Stated task ▸ Format the lines of the listing starting at the line that contains "You are a GUI" and ending at the line that contains "Action: pos(710,144)", both included, as a Markdown table with the columns n and Line, skipping any blank lines. Leave the pictures out of the table.

Supplied data ▸
* start *

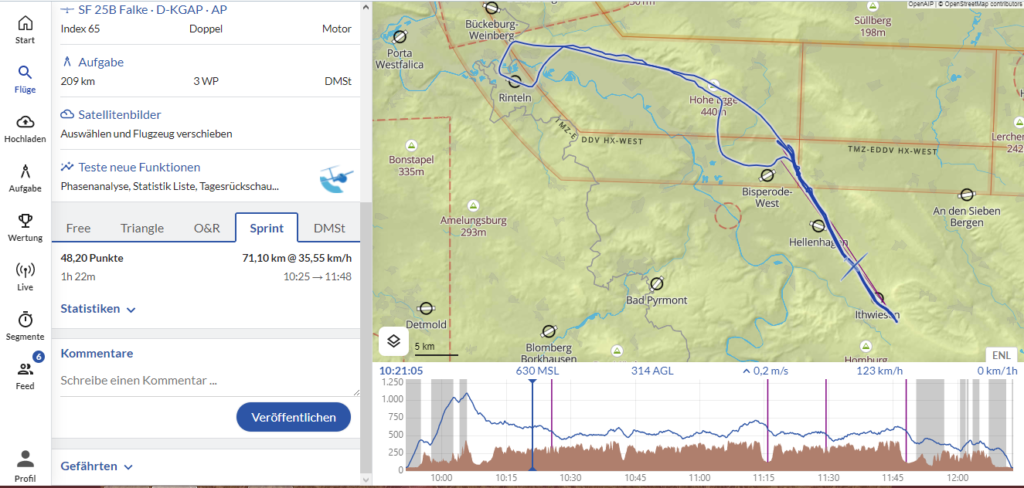The image size is (1024, 488).
Task: Expand the Gefährten section
Action: (x=96, y=466)
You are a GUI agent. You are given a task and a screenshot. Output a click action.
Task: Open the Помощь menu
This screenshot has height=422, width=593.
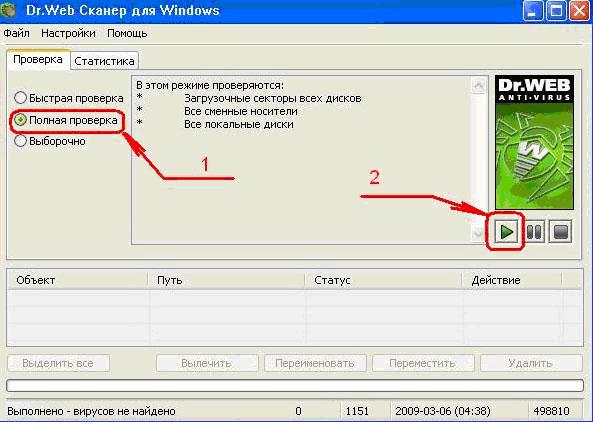click(x=127, y=33)
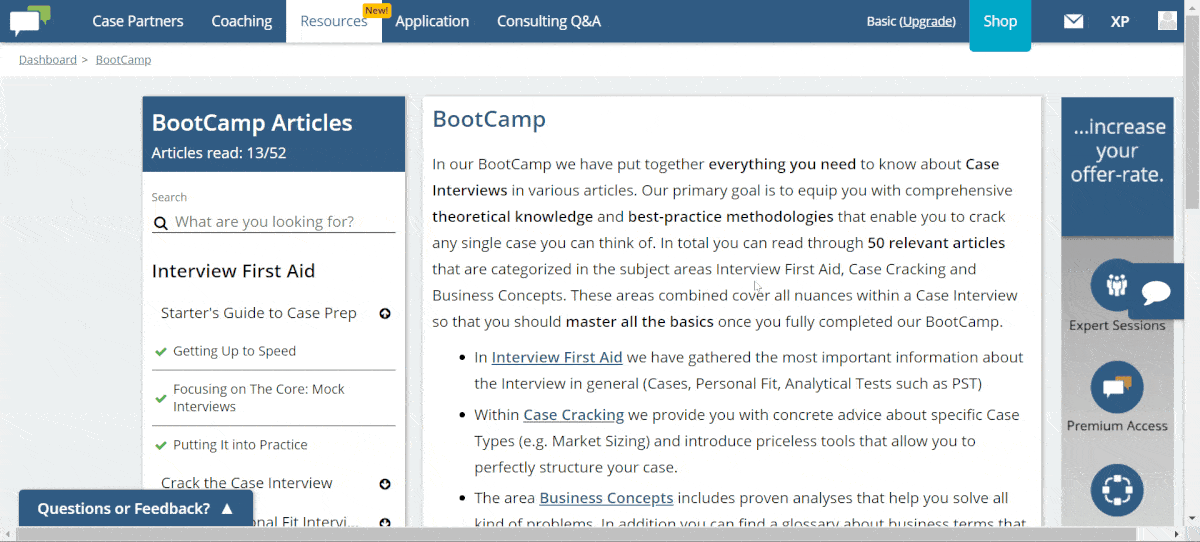Follow the Interview First Aid link
The width and height of the screenshot is (1200, 542).
(x=557, y=357)
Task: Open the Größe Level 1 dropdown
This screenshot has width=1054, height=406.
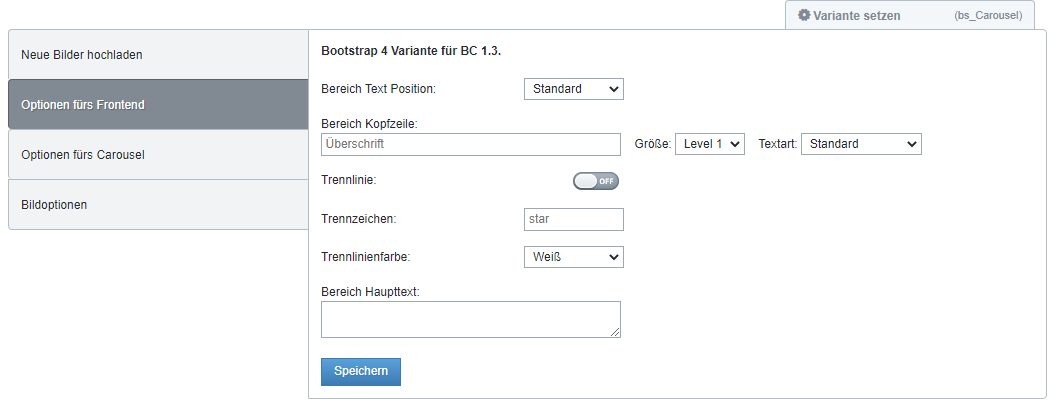Action: pos(710,144)
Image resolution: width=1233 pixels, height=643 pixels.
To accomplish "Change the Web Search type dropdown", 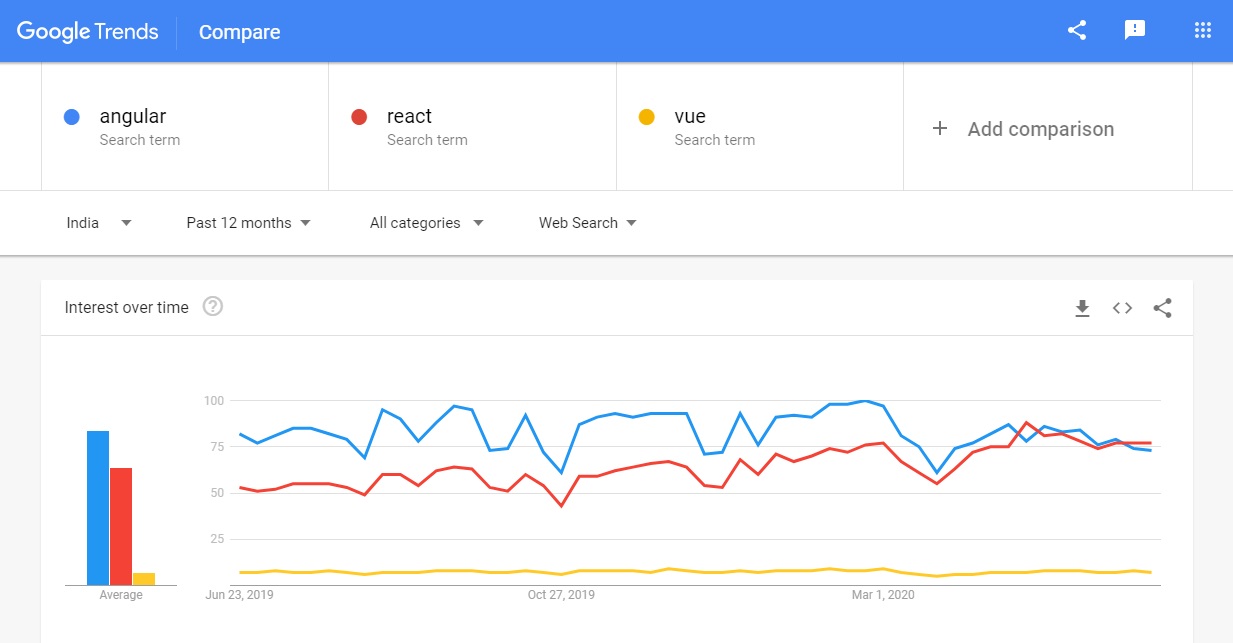I will click(587, 223).
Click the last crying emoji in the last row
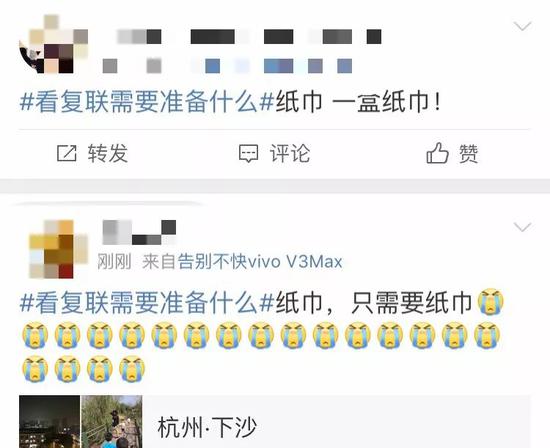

* end *

Answer to this problem ▸
| n | Line |
|---|---|
| 1 | You are a GUI agent. You are given a task and a screenshot. Output a click action. |
| 2 | Task: Open the Помощь menu |
| 3 | This screenshot has height=422, width=593. |
| 4 | click(x=127, y=33) |
| 5 | Follow the Interview First Aid link |
| 6 | The width and height of the screenshot is (1200, 542). |
| 7 | (x=557, y=357) |
| 8 | Task: Open the Größe Level 1 dropdown |
| 9 | This screenshot has width=1054, height=406. |
| 10 | Action: pos(710,144) |